Deggen (deggen@kschw.com)
Damian Orzepowski (damian.orzepowski@4chain.studio)
Wojciech Regulski (wojciech.regulski@4chain.studio)
Arkadiusz Osowski (arkadiusz.osowski@4chain.studio)
We propose a binary format for sending Transactions between peers to allow Simple Payment Verification (SPV). The format is optimized for minimal bandwidth while maintaining data required to independently validate the transaction in full.
Assumption: Every user has an independent source of Block Headers indexed by Merkle Root.
The simplest form is two transactions, one confirmed in a block which has a corresponding Merkle path and includes an output which is being spent in the second. The second is a newly signed transaction which constitutes the actual payment.
In cases where one or more inputs are not yet mined, each ancestral transaction is included. We step back through the Transaction DAG until every input has a corresponding parent transaction with a Merkle path.

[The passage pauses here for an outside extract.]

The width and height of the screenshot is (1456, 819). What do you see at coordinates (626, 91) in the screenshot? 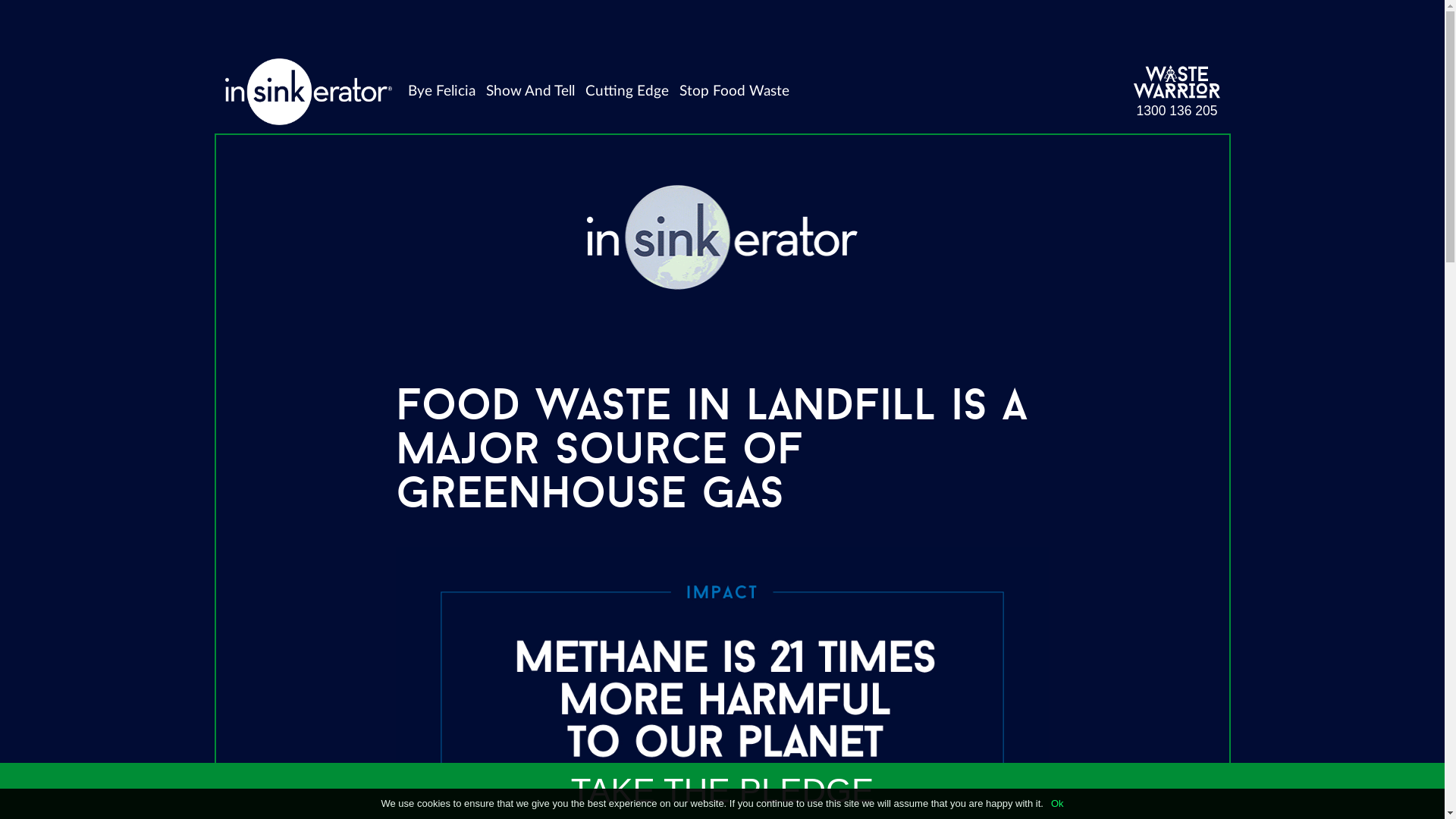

This format is aligned with Dr. Craig Wright's explanation of SPV from this article. He makes reference to a new paradigm, this format is an attempt to bring forth that paradigm.
Users can adopt this format to transmit the data required to independently verify that a transaction is valid and is spending a real utxo from an existing block. The control mechanism to ensure no previous spend of the utxo is the economics and law. The format is intended for micropayments, so the risk is low. It is also the case that there is a cost to faking the data, since the attacker would really have to have previously owned an actual utxo. Any malfeasant would be signing incriminating evidence and sending it directly to the plaintiff if they were to defraud someone using this format. Without Merkle paths the data would be easier to fake, and there is no skin in the game required since the data could be randomly generated. Considering all these factors, the validation process is detailed in a later section.
This BRC is licensed under the Open BSV license.
Simplified Payment Verification formats for transmitting transactions between peers has yet to see wide adoption. This proposal advocates for complete ecosystem adoption of the principles of SPV; acknowledges that the system is secured by economic incentives, and law; and lays out a binary format for transmitting the data between parties optimizing for minimal bandwidth.
Three prior formats should be mentioned:
Extended Format BRC-30 incorporates the utxo script for script evaluation and satoshis for checking amounts. This format would still work when sending to nodes as they have a utxo lookup which is indexed by a hash of the extended data, meaning that invalid EF data would be detected immediately.
Tx Ancestors which was created for use within the Lite Client Toolbox, this uses an array of rawtxs, Merkle proofs, and Mapi responses to transport the data required for SPV.
Everett-style Transaction Envelopes BRC-8 uses a recursive JSON format which is otherwise similar to the above format originally designed for use within DPP. One of the ideas which this proposal highlights is that the target of merkle proofs could be height rather than blockhash or root, to save on bytes. Thinking along these lines, we propose that no target be provided at all, and the root simply be calculated at the receieving end as needed. Using the root to look up headers also avoids any implementation complexity associated with competing blocks. For example, when a competing block encapsulates the transactions it may not have the same height, if all transactions are being stored with paths at a height rather than blockhash or merkle root (which are unique to specific versions of a block) then updating a set of the transactions with merkle paths from the new block will be difficult to sort out. If they're indexed by blockhash then it would be trivial to set them all as "in need of updated paths" without the need for disambiguation.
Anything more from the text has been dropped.